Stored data
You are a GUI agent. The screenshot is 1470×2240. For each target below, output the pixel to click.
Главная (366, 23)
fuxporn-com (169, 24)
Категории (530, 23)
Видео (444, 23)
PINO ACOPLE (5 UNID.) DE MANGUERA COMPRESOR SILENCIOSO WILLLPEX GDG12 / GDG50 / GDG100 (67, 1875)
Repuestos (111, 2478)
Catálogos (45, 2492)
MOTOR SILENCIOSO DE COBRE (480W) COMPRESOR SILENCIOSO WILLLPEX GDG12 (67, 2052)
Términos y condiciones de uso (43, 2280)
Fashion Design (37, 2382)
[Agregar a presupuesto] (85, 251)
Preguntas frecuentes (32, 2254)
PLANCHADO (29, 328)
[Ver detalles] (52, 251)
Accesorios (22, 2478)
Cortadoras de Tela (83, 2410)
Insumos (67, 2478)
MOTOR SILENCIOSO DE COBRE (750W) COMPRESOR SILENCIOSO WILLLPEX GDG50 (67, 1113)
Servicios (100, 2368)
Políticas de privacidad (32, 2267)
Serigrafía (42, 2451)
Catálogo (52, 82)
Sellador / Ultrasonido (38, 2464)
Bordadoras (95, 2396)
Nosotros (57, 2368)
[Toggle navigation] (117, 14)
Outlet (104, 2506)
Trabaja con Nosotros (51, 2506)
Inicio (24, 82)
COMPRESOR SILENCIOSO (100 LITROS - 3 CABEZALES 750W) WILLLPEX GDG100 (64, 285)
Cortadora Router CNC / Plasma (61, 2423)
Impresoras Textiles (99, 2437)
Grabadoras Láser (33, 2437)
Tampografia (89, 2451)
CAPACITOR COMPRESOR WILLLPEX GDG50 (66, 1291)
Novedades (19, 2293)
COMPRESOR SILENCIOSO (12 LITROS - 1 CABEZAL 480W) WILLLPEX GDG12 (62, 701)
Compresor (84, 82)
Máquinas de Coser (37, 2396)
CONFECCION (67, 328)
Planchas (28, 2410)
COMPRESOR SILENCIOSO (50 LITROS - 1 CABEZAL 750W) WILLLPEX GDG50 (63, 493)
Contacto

WORK INSTRUCTIONS
Retype all of the data word for word.

WRITTEN SOLUTION
You are a GUI agent. The screenshot is 1470×2240. For each target below, output the pixel to click.
Главная (366, 23)
fuxporn-com (169, 24)
Категории (530, 23)
Видео (444, 23)
PINO ACOPLE (5 UNID.) DE MANGUERA COMPRESOR SILENCIOSO WILLLPEX GDG12 / GDG50 / GDG100 (67, 1875)
Repuestos (111, 2478)
Catálogos (45, 2492)
MOTOR SILENCIOSO DE COBRE (480W) COMPRESOR SILENCIOSO WILLLPEX GDG12 (67, 2052)
Términos y condiciones de uso (43, 2280)
Fashion Design (37, 2382)
[Agregar a presupuesto] (85, 251)
Preguntas frecuentes (32, 2254)
PLANCHADO (29, 328)
[Ver detalles] (52, 251)
Accesorios (22, 2478)
Cortadoras de Tela (83, 2410)
Insumos (67, 2478)
MOTOR SILENCIOSO DE COBRE (750W) COMPRESOR SILENCIOSO WILLLPEX GDG50 (67, 1113)
Servicios (100, 2368)
Políticas de privacidad (32, 2267)
Serigrafía (42, 2451)
Catálogo (52, 82)
Sellador / Ultrasonido (38, 2464)
Bordadoras (95, 2396)
Nosotros (57, 2368)
[Toggle navigation] (117, 14)
Outlet (104, 2506)
Trabaja con Nosotros (51, 2506)
Inicio (24, 82)
COMPRESOR SILENCIOSO (100 LITROS - 3 CABEZALES 750W) WILLLPEX GDG100 (64, 285)
Cortadora Router CNC / Plasma (61, 2423)
Impresoras Textiles (99, 2437)
Grabadoras Láser (33, 2437)
Tampografia (89, 2451)
CAPACITOR COMPRESOR WILLLPEX GDG50 (66, 1291)
Novedades (19, 2293)
COMPRESOR SILENCIOSO (12 LITROS - 1 CABEZAL 480W) WILLLPEX GDG12 (62, 701)
Compresor (84, 82)
Máquinas de Coser (37, 2396)
CONFECCION (67, 328)
Planchas (28, 2410)
COMPRESOR SILENCIOSO (50 LITROS - 1 CABEZAL 750W) WILLLPEX GDG50 (63, 493)
Contacto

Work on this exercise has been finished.